▶ **Work to complete**
Whichever lines of the material contain "Polski", copy each of them.

▶ **Extracted material**

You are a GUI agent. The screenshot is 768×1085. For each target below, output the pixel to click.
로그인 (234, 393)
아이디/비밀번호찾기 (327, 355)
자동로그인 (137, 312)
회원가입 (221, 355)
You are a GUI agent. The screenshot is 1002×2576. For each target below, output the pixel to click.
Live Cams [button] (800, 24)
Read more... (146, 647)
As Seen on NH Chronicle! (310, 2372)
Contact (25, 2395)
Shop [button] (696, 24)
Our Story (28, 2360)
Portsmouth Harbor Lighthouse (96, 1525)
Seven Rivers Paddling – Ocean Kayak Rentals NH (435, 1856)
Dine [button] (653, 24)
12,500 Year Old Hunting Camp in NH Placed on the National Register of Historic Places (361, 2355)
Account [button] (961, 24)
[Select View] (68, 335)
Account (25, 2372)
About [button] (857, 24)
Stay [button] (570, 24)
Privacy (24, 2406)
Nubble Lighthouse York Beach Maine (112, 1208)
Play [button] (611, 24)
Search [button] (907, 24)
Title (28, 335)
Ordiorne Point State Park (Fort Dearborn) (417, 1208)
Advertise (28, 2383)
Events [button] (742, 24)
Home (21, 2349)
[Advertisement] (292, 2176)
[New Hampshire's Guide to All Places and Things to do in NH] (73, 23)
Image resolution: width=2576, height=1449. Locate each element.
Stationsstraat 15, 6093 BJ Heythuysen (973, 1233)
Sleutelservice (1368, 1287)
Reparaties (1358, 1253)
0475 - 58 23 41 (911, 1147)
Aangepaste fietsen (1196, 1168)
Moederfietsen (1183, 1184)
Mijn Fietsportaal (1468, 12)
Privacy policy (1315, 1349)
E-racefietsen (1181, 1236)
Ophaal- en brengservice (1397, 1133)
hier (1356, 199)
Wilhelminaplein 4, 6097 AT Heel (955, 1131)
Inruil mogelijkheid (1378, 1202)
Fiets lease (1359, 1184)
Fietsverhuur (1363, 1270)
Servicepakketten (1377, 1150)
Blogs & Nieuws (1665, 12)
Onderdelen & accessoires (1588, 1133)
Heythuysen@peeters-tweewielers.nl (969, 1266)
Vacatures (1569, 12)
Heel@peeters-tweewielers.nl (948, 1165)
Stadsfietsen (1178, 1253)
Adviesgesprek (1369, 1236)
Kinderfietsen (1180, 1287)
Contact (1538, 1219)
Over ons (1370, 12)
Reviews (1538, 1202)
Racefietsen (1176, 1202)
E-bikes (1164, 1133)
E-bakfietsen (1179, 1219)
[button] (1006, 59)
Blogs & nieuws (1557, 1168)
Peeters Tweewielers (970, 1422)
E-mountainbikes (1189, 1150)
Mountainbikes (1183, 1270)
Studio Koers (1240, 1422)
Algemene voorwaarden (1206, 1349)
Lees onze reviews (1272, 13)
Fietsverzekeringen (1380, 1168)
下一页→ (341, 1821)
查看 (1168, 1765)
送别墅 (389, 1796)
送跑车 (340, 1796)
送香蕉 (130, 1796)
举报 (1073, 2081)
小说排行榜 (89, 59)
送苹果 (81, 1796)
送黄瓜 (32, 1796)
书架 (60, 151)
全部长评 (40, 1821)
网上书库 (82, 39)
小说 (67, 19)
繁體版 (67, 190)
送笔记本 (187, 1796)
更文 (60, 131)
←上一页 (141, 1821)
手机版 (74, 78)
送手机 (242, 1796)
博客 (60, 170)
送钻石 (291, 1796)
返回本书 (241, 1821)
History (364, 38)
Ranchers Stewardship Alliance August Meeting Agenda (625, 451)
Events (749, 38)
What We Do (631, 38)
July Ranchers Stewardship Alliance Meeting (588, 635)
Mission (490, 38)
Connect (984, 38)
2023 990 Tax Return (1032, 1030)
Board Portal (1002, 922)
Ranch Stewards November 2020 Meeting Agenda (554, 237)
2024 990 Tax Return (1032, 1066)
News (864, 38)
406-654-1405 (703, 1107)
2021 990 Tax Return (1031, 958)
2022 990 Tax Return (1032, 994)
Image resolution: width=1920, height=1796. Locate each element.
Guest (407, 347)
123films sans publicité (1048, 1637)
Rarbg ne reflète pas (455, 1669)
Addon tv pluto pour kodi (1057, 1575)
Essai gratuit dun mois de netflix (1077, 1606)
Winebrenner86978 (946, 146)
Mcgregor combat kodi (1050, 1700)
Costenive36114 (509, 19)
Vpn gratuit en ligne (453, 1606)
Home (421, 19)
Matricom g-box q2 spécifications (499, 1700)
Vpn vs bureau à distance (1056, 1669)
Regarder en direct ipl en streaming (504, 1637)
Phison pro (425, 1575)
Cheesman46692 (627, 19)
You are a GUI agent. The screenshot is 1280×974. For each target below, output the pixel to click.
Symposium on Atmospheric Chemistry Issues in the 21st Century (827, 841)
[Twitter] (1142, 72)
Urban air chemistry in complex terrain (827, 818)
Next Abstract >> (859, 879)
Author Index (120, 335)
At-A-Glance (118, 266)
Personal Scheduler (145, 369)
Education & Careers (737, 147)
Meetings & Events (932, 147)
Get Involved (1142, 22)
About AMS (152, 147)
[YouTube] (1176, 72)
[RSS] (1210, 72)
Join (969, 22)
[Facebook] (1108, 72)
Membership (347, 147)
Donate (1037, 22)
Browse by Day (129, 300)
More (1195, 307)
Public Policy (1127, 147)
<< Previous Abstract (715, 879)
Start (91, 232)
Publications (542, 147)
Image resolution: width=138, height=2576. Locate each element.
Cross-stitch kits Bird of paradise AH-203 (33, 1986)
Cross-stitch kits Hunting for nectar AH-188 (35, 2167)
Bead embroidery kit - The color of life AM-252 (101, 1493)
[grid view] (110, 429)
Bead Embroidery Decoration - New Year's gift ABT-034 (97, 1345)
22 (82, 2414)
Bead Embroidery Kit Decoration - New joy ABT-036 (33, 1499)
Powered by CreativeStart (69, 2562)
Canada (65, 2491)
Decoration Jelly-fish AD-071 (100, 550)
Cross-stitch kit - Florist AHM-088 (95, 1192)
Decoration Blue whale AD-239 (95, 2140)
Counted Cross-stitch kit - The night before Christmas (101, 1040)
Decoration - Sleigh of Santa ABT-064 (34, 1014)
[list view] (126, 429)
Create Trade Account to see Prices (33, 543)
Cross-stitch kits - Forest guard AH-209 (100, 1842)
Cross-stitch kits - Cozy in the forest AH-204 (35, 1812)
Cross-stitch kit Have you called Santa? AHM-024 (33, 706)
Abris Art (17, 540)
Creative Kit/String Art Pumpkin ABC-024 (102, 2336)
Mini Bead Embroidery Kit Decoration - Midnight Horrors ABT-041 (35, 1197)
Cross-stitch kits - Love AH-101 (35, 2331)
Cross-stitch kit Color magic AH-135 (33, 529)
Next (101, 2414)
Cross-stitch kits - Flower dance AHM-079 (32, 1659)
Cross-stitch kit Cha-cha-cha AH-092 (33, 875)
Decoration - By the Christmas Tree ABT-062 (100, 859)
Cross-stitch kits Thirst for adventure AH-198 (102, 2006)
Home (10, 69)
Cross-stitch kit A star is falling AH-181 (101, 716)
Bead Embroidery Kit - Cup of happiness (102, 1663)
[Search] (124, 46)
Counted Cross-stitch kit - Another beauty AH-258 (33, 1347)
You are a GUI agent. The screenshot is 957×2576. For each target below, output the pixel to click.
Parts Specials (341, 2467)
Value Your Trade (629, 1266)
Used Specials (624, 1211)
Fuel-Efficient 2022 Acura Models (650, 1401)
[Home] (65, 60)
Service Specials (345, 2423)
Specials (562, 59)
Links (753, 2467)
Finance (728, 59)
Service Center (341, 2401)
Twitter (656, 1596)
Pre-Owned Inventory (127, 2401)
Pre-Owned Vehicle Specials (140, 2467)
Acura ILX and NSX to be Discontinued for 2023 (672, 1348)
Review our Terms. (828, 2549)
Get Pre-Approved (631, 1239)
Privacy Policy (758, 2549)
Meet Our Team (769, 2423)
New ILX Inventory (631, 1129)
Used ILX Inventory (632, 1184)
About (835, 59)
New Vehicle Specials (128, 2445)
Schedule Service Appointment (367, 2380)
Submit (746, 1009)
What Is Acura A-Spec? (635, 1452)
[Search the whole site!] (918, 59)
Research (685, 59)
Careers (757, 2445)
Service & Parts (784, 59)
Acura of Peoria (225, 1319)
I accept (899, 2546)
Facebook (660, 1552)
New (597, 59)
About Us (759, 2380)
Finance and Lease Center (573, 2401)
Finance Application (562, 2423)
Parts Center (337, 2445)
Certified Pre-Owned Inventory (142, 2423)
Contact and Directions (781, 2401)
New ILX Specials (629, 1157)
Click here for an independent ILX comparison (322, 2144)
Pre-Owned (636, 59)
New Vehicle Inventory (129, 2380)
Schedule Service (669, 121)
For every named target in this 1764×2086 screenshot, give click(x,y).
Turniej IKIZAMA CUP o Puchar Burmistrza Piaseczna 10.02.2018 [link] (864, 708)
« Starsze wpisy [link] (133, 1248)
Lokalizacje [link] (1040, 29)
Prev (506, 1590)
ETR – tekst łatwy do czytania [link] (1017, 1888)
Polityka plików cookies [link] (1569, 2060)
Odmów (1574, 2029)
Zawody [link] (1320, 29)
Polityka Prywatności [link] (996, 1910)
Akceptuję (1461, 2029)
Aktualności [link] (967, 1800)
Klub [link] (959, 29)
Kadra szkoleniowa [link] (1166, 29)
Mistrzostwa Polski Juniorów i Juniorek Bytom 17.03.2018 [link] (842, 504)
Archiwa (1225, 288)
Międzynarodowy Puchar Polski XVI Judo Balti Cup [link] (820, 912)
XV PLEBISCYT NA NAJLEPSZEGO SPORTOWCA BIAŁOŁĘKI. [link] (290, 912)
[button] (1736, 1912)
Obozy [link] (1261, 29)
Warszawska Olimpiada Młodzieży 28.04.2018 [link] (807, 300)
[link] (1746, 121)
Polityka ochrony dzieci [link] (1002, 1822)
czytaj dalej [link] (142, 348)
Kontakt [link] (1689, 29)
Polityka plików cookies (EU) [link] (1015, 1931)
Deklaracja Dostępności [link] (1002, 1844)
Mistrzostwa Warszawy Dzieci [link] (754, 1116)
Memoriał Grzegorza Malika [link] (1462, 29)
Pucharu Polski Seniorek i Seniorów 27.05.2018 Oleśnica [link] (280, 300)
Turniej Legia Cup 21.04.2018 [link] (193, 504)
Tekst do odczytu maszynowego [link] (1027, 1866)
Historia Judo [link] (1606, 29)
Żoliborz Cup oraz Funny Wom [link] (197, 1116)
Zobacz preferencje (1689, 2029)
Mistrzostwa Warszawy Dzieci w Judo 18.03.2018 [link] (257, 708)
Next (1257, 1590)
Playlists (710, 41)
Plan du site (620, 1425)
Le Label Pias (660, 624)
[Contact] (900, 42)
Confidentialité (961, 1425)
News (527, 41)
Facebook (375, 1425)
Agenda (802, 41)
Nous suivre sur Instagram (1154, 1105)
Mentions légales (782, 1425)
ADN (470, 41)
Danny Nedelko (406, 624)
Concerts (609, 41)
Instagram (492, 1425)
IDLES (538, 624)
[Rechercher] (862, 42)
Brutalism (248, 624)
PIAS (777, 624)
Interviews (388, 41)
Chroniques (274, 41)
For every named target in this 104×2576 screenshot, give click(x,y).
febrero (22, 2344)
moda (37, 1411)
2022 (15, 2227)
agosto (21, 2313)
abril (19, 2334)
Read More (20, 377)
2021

▶ **Task response**
Mistrzostwa Polski Juniorów i Juniorek Bytom 17.03.2018 [link] (842, 504)
Międzynarodowy Puchar Polski XVI Judo Balti Cup [link] (820, 912)
Pucharu Polski Seniorek i Seniorów 27.05.2018 Oleśnica [link] (280, 300)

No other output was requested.